Tonight, though, it was me and Brennan, and by lunch, I was already counting down the minutes until my shift was over. And the end was getting close—fifteen minutes until quitting time.
By this point, I was itching to see him. My phone had been quiet for the last hour or so. The skate shop must’ve been busy again. Before that, we’d texted sporadically throughout the day. He also hadn’t stopped by before going to work. Running late, apparently. I was a little disappointed, but such was life.
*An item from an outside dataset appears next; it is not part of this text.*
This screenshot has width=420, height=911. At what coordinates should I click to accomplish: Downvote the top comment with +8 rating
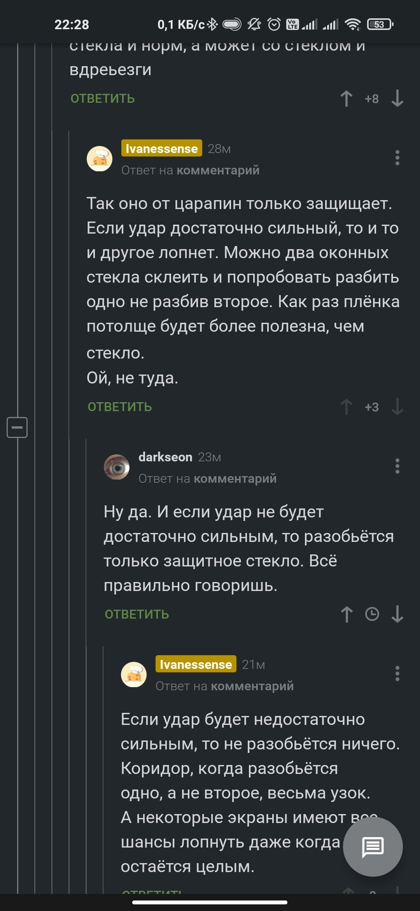(397, 98)

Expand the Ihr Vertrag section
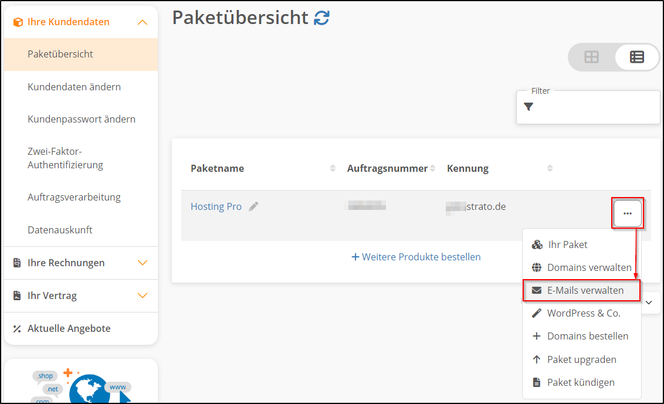143,296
Five minutes before the end of my shift, the bell jingled, and my heart skipped. Sure enough, it was Brennan. Skateboard under his arm, chin a tiny bit scruffy, and . . .
Distant.
Our eyes met briefly, and he flashed a hint of a smile, but then he lowered his gaze and focused intently on a display of lingerie. Which, okay, that was a new product, and they were pretty weird looking to the untrained eye, but he seemed evasive. As if he weren’t looking at the lingerie so much as looking away from me.
My spine prickled.
Long day. He might’ve had a long day. That would explain why he hadn’t come by earlier and why his texts had been sparse. Right?
Now that Brennan was here, quietly hanging out near the door while I wrapped up a few things, time ground to a near halt. The last five minutes of my shift took longer than the previous eight-plus hours.
Finally—six o’clock.
I grabbed my phone and keys, clocked out, said good-bye to Violet, and stepped around the cash register.
“Hey,” I said. “You ready?”
His head snapped up like he’d forgotten I was there, but he pasted on a smile—you’re not fooling anyone, Brennan—and nodded. “Yeah. Let’s roll.”